Dulce María lamenta atraso de projetos inéditos do RBD
Dois anos após o fim da “Soy Rebelde Tour”, os materiais produzidos para a reunião do RBD seguem sem previsão de lançamento. Em entrevista recente, Dulce María reconheceu a frustração dos fãs e afirmou que também gostaria de ver esses projetos finalmente chegarem ao público.

Dulce María em imagem compartilhada em suas redes sociais. Foto: Reprodução/Instagram (@dulcemaria).
A eterna Roberta Pardo falou sobre o assunto durante participação no programa mexicano Ventaneando, onde acompanhava a apresentação do livro “Kana y la Herencia Oculta”, escrito por seu marido, o produtor e diretor Paco Álvarez.
“Todos os dias eu me lembro dos fãs, tanto dos meus guerreiros quanto de toda essa gente linda que acompanhou o RBD e nos deu tantas alegrias”, afirmou Dulce María. “Infelizmente, existem coisas que ficam travadas.”
Sem revelar uma previsão para os lançamentos, a cantora indicou que o impasse ainda está relacionado às questões jurídicas e administrativas surgidas após a turnê de reencontro.
Em 2023, o RBD voltou aos palcos com Anahí, Dulce María, Maite Perroni, Christian Chávez e Christopher Uckermann. Único integrante da formação original ausente, Alfonso Herrera não participou da turnê.
Durante a reunião, o grupo lançou apenas as faixas inéditas “Cerquita de Ti” e “S.H.E.A.”. Outros projetos desenvolvidos para essa nova fase, no entanto, nunca chegaram oficialmente ao público. Segundo Dulce María, o material ainda aguardado pelos fãs inclui novas canções, um documentário e um registro audiovisual da “Soy Rebelde Tour”.
A expectativa é especialmente grande entre os fãs brasileiros.
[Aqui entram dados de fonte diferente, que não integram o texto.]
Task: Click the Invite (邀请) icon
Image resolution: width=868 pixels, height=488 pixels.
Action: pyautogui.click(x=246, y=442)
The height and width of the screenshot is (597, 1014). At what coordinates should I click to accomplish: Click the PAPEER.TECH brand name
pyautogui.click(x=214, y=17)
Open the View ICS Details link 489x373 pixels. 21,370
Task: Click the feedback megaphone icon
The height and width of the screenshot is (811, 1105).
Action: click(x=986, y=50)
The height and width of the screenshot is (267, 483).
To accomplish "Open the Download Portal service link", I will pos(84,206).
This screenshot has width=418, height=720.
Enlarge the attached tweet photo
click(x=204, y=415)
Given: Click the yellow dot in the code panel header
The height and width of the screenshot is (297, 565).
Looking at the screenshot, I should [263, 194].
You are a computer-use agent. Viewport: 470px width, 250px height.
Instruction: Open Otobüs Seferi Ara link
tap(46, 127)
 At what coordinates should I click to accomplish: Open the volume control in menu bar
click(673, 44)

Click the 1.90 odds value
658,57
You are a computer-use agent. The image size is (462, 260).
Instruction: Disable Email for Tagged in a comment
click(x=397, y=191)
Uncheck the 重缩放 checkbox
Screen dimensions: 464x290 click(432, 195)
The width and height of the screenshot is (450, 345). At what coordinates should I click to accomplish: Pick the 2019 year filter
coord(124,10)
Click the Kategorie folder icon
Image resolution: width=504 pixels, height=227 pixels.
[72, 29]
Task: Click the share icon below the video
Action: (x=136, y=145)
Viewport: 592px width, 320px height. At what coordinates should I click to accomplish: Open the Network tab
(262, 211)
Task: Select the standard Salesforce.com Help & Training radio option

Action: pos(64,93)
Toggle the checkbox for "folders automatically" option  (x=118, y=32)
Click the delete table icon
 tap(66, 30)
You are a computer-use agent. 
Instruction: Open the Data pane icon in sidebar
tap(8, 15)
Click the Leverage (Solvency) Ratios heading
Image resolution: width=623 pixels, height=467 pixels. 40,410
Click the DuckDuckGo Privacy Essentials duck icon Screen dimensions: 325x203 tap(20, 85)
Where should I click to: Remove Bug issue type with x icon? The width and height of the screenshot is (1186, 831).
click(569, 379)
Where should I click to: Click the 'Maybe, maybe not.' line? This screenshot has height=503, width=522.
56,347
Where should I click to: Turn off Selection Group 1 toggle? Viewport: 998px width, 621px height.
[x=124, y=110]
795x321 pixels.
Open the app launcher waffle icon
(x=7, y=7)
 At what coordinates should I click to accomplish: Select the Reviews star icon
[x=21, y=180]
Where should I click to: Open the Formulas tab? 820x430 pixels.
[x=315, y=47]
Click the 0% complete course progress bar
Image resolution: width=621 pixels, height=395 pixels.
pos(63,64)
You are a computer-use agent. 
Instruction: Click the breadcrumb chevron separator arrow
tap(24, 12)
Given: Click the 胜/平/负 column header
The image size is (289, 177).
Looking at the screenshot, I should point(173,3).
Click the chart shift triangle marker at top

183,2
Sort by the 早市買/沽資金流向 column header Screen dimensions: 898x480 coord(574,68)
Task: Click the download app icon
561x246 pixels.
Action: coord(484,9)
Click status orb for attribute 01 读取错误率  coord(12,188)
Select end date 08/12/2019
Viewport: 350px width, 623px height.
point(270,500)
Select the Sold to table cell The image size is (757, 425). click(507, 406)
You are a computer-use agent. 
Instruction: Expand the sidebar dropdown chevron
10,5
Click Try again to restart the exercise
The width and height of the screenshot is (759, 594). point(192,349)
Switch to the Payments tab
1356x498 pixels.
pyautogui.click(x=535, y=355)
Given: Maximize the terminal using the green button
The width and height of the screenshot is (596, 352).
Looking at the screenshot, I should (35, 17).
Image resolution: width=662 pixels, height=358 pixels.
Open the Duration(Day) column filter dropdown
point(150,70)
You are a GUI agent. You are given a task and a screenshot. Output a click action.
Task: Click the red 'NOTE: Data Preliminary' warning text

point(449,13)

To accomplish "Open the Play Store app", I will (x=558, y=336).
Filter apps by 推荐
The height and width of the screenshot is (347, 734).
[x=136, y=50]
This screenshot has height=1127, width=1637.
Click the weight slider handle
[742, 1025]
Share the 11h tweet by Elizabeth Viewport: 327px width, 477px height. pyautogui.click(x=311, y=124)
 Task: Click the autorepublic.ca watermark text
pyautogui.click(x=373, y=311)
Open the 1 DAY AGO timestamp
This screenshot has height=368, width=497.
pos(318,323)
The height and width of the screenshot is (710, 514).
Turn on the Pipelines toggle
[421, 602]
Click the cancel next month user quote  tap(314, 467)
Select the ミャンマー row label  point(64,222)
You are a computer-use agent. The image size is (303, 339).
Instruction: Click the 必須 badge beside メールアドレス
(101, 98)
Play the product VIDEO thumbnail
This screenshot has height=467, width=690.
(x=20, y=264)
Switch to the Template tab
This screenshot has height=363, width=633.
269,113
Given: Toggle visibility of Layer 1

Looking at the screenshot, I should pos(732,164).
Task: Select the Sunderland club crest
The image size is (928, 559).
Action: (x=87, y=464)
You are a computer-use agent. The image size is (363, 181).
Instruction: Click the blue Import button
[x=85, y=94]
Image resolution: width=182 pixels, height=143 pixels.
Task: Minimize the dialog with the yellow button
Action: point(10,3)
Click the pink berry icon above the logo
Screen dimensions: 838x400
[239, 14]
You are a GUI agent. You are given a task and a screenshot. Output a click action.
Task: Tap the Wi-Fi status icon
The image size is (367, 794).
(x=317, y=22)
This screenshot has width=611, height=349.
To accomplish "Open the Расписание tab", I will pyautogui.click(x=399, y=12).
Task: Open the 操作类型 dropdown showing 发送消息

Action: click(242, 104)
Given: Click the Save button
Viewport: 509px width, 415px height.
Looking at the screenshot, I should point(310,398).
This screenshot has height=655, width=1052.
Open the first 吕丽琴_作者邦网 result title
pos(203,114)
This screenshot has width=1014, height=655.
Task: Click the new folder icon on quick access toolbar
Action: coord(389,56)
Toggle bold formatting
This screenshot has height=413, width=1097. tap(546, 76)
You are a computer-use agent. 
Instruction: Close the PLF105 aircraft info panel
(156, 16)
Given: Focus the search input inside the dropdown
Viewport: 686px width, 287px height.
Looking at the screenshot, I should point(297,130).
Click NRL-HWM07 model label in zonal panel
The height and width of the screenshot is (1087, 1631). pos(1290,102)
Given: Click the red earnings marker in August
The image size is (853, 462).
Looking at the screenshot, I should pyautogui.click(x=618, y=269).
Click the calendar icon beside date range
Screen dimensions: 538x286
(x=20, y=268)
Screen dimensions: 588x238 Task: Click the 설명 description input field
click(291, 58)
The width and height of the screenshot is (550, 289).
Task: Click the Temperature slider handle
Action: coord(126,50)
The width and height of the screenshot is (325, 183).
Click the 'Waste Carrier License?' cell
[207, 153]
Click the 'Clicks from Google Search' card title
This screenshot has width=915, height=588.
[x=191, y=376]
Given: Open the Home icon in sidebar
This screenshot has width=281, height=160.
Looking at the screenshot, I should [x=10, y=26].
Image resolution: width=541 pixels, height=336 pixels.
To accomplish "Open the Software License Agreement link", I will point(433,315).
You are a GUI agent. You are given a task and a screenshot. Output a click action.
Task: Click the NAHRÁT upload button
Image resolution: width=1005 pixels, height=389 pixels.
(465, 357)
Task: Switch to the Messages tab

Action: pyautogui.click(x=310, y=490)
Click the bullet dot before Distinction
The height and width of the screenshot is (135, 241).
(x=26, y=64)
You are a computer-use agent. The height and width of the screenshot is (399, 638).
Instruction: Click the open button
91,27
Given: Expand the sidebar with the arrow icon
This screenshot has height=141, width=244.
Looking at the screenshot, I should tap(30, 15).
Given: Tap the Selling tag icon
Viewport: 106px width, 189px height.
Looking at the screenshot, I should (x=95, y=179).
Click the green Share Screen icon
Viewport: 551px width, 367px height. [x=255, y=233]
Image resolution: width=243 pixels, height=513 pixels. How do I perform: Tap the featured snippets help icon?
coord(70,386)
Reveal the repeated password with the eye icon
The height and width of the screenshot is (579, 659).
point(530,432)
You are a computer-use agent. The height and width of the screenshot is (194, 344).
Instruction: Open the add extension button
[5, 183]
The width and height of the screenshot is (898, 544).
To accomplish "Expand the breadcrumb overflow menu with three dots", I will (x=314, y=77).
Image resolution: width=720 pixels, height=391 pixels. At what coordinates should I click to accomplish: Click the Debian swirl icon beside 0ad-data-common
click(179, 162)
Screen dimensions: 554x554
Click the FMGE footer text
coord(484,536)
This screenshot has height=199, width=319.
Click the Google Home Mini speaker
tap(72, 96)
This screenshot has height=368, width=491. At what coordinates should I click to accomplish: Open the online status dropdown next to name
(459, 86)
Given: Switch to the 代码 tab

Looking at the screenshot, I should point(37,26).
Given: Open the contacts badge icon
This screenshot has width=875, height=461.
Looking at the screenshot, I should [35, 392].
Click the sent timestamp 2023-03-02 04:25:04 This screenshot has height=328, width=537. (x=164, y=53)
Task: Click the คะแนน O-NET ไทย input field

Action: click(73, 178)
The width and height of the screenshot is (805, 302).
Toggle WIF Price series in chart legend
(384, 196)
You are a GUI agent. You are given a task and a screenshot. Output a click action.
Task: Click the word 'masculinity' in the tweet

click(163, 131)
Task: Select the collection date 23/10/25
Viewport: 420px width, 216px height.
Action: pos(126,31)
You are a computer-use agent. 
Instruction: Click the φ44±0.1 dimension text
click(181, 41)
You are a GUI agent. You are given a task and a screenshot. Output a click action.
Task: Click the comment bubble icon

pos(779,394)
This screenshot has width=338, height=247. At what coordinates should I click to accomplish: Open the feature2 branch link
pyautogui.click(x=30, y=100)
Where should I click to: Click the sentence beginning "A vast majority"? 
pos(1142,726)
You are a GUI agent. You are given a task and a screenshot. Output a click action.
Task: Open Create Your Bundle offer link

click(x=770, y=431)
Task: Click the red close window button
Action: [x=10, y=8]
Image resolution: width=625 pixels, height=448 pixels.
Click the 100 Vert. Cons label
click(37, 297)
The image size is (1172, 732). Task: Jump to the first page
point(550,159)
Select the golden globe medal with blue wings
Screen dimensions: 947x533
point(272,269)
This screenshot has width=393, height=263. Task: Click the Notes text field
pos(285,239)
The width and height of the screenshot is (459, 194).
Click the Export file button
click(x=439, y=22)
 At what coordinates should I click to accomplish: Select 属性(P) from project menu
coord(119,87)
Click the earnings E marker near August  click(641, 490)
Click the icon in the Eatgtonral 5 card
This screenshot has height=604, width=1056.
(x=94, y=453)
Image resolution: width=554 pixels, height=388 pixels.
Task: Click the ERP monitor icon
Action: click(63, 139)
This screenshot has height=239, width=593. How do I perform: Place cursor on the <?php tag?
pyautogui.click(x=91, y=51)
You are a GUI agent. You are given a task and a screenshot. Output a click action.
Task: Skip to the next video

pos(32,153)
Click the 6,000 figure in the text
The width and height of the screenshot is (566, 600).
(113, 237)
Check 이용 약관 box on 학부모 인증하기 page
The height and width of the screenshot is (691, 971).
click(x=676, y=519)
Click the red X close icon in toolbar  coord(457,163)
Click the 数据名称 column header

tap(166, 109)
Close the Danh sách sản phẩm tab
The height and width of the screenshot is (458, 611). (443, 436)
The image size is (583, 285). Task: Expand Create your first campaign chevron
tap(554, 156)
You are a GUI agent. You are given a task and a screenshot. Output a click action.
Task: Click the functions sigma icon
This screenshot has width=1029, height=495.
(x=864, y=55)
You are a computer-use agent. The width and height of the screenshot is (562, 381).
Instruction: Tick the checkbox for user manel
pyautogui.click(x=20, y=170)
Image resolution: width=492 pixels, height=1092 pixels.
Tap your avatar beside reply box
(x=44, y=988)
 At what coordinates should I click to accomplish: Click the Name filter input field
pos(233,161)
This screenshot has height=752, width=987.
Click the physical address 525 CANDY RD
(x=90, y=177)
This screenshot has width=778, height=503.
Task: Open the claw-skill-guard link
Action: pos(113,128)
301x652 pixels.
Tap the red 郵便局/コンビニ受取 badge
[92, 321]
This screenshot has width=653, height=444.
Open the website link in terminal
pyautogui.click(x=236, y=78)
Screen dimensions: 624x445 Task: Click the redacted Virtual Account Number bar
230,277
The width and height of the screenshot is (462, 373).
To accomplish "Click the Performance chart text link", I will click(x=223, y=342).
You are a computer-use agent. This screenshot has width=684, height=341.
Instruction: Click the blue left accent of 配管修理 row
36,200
As apresentações da “Soy Rebelde Tour” em São Paulo foram registradas profissionalmente, e o grupo chegou a demonstrar interesse em transformar parte desse material em lançamentos audiovisuais.
Os planos para esses lançamentos acabaram sendo interrompidos quando a administração da “Soy Rebelde Tour” passou a ser alvo de uma disputa envolvendo o então empresário Guillermo Rosas.
Em 2024, o RBD anunciou que os projetos do grupo permaneceriam suspensos enquanto avançavam as apurações sobre a administração da turnê. A decisão foi tomada após uma auditoria identificar inconsistências nas contas. Guillermo Rosas negou as acusações.
Meses depois, em outubro de 2024, o impasse foi solucionado por meio de um acordo. Conforme divulgado, a empresa de Guillermo Rosas aceitou receber US$ 4,7 milhões, montante inferior aos cerca de US$ 10 milhões reivindicados inicialmente pelos serviços prestados durante a turnê.
Apesar da resolução do impasse financeiro, os materiais produzidos durante a reunião do grupo continuam sem previsão de lançamento.
Durante a entrevista, Dulce María também comentou a situação da empresa responsável pela administração da “Soy Rebelde Tour”. A cantora disse que desconhece se a estrutura continua ativa.
“Não tenho ideia disso. A verdade é que não sei se já foi encerrada ou não”, explicou. Segundo a artista, a empresa foi criada especificamente para a turnê e ainda existem questões legais pendentes.
Embora o acordo tenha colocado um ponto final na disputa financeira, outros entraves permanecem. Segundo o Latin Pop Brasil, os contratos conjuntos de licenciamento de imagem expiraram e os registros de marcas e patentes do grupo não foram renovados no México e nos Estados Unidos. Esse cenário dificulta, ao menos por enquanto, a retomada de projetos envolvendo o quinteto, como campanhas publicitárias, lançamentos musicais e produtos oficiais.